The long-term management of waste that is highly contaminated with plutonium and other transuranic elements (called transuranic, or TRU, waste), mainly from nuclear weapons production, should be integrated with management of nuclear reactor spent fuel and military high-level waste from plutonium separation. The DOE has recently started transporting TRU waste stored at the Los Alamos National Laboratory to the WIPP, a salt repository in New Mexico.

"The DOE should be focusing on cleaning up the mess it has made in the nuclear weapons complex, rather than playing a shell game with waste that is relatively safely stored," said Don Hancock, director of the nuclear waste safety program of the Southwest Research and Information Center in Albuquerque.  "Moreover, the DOE doesn’t have a state permit to put waste in WIPP.  It should remove the waste that is in WIPP, which is an unsuitable site, and respect the laws and regulations of the State of New Mexico."

"The TRU waste that DOE dumped in shallow landfills until 1970 is now threatening some of the most important water resources in the United States, such as the Snake River Plain Aquifer in Idaho and the Columbia River in Washington and Oregon," said Beatrice Brailsford, Program Director of the Snake River Alliance in Idaho.  "Recovering this waste and stabilizing it should be the top priority for TRU waste management, both for environmental and security reasons. The buried waste in Idaho alone contains almost two and half thousand pounds of plutonium."

One of IEER’s recommendations is that the Yucca Mountain and WIPP repositories could be converted into high-tech research centers for geologic repositories, provided the states of New Mexico, Nevada and the Western Shoshone people agree.

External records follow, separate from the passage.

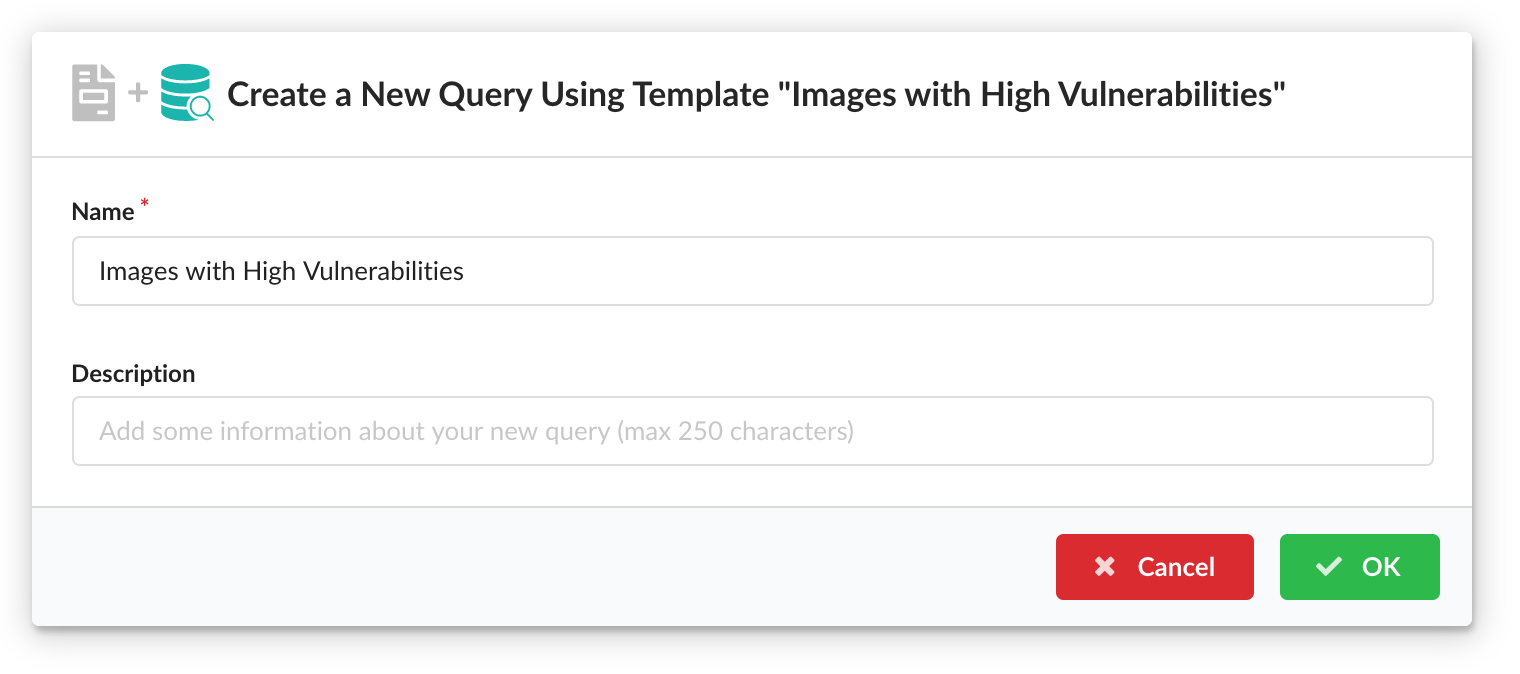
Task: Select the Name text field
Action: [752, 270]
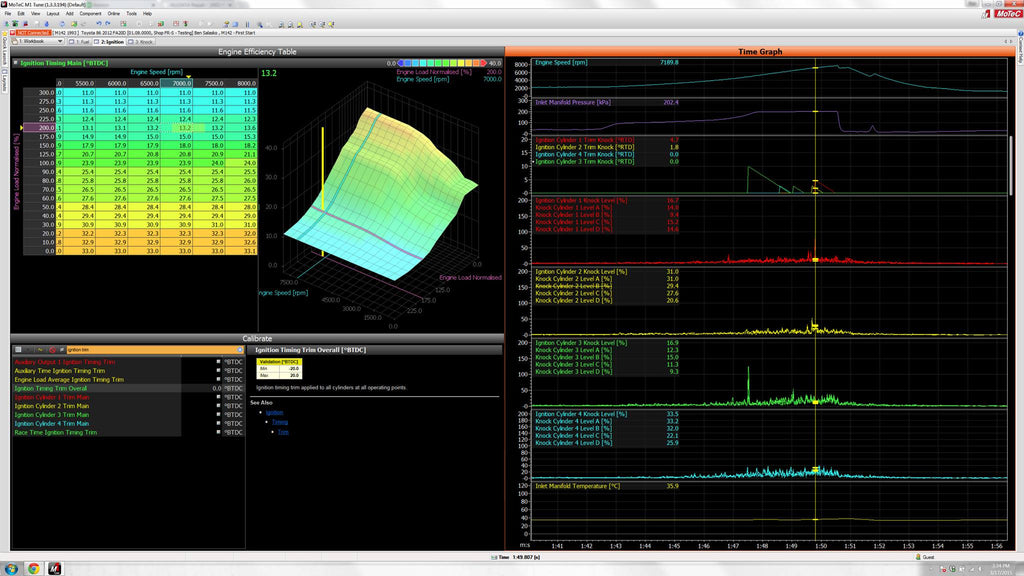Switch to the 3: Knock tab
Viewport: 1024px width, 576px height.
tap(143, 42)
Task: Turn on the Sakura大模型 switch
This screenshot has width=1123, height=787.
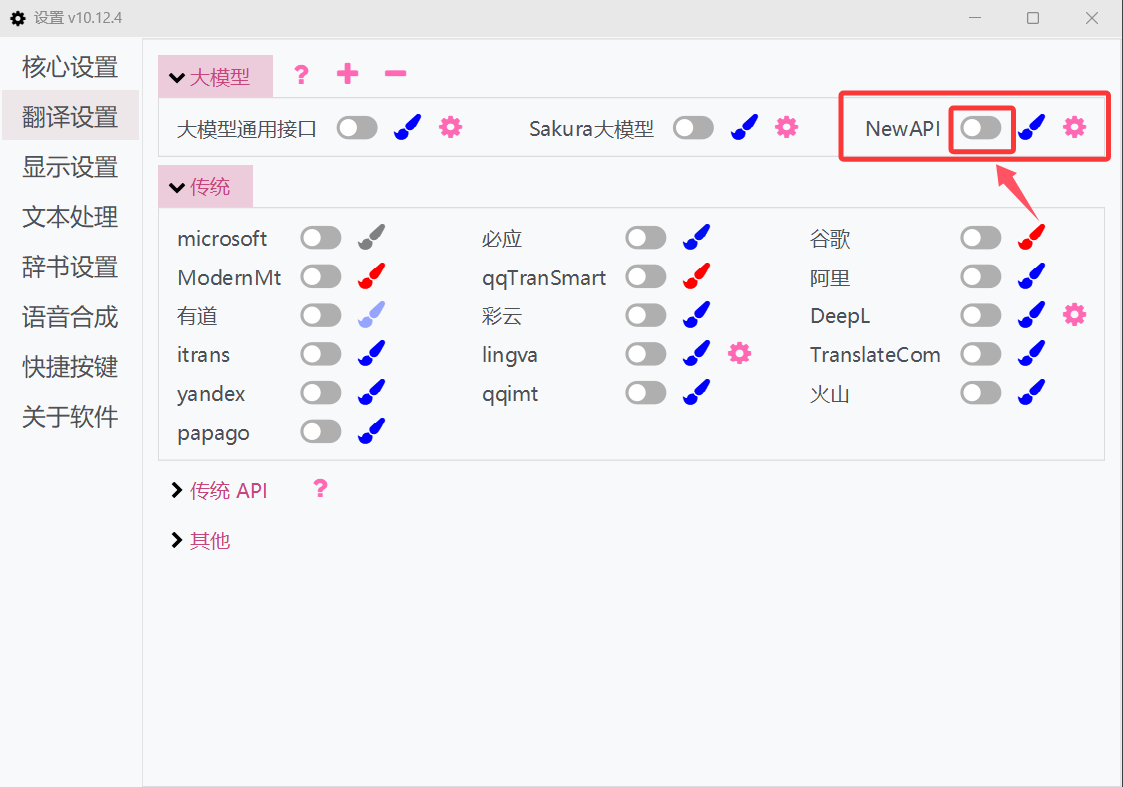Action: pos(693,127)
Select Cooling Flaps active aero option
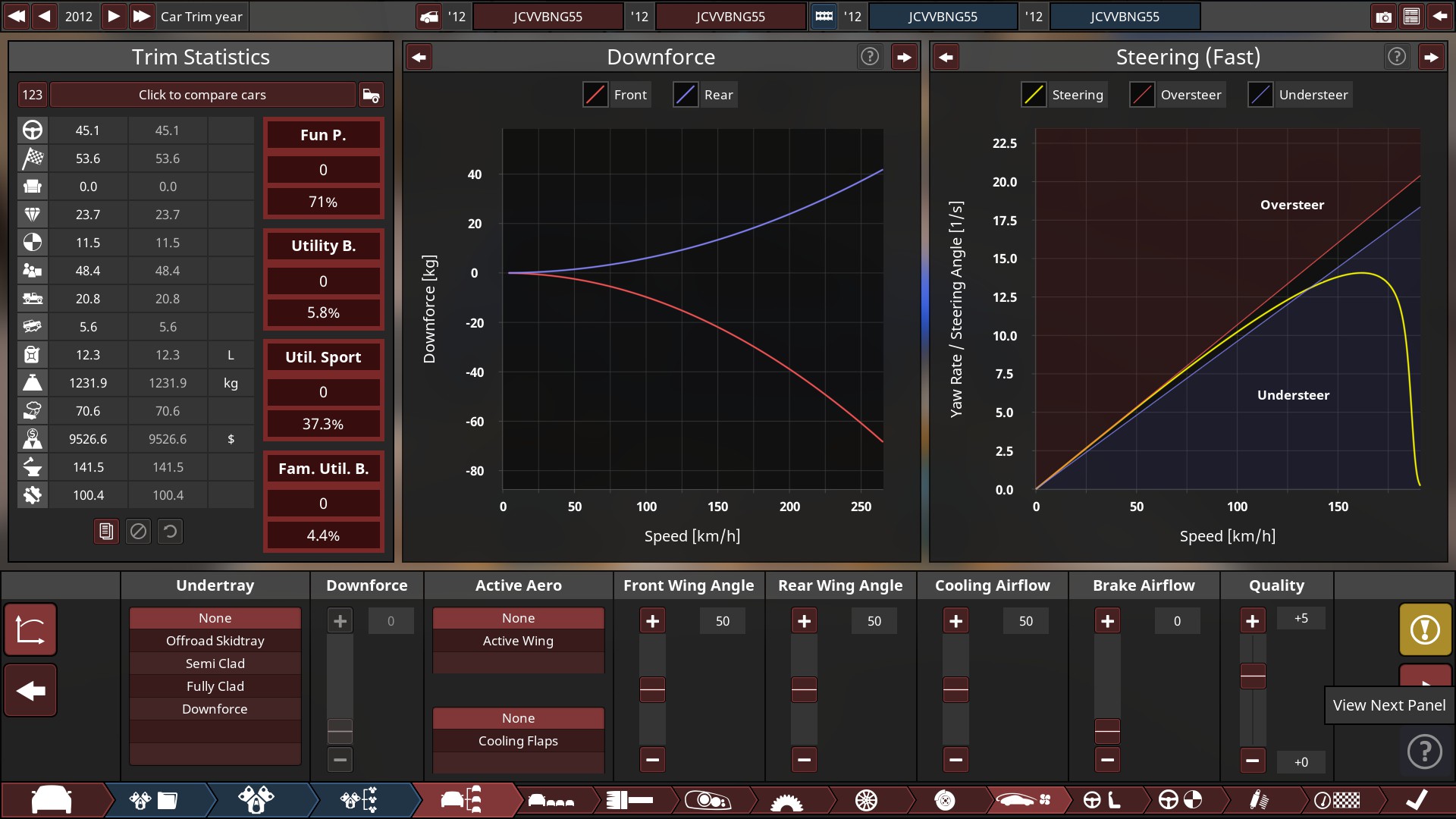This screenshot has width=1456, height=819. coord(518,741)

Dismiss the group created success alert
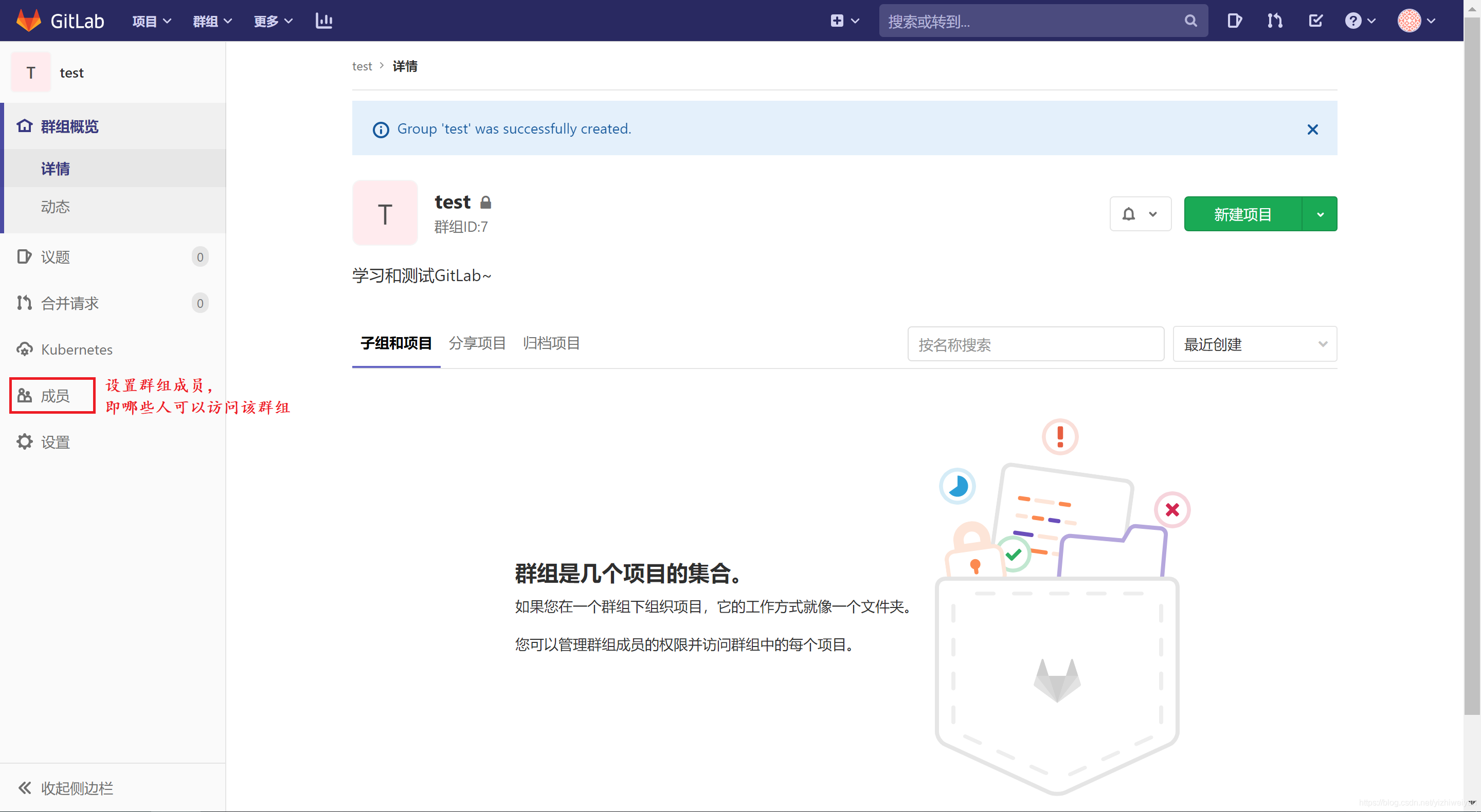1312,130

"The waste management crisis is partly due to the fact that DOE has kept pouring money into the Yucca Mountain site despite evidence that it is a poor site for a waste repository," said Lee Dazey, Northern Nevada Director of Citizen Alert, a grassroots environmental group in Nevada that has sought to stop the Yucca Mountain repository program.  "For example 620 earthquakes of varying magnitudes have rattled the Yucca Mountain region in the last 20 years.  Moreover, Yucca Mountain is on Western Shoshone land, which was never ceded to the federal government; nor was permission given by the Shoshones to store the most dangerous waste made by man there.   Our government departed from the scientific query of where to store nuclear waste when it passed the Nuclear Waste Policy Act Amendments in 1987 to only study one site in Nevada. It’s time to get back to science.  Converting Yucca Mountain project into a research effort that would never use any radioactive materials appears to be a good idea that should be investigated."

"We endorse IEER’s plan as environmentalists because we feel that the present course is a gross waste of ratepayer and taxpayer dollars," said Ms. Zeller. "But we believe that there is no truly good solution to this problem.  So it is crucial to note that this plan would not deal with waste from new reactors or from new license extensions.  Enough is enough."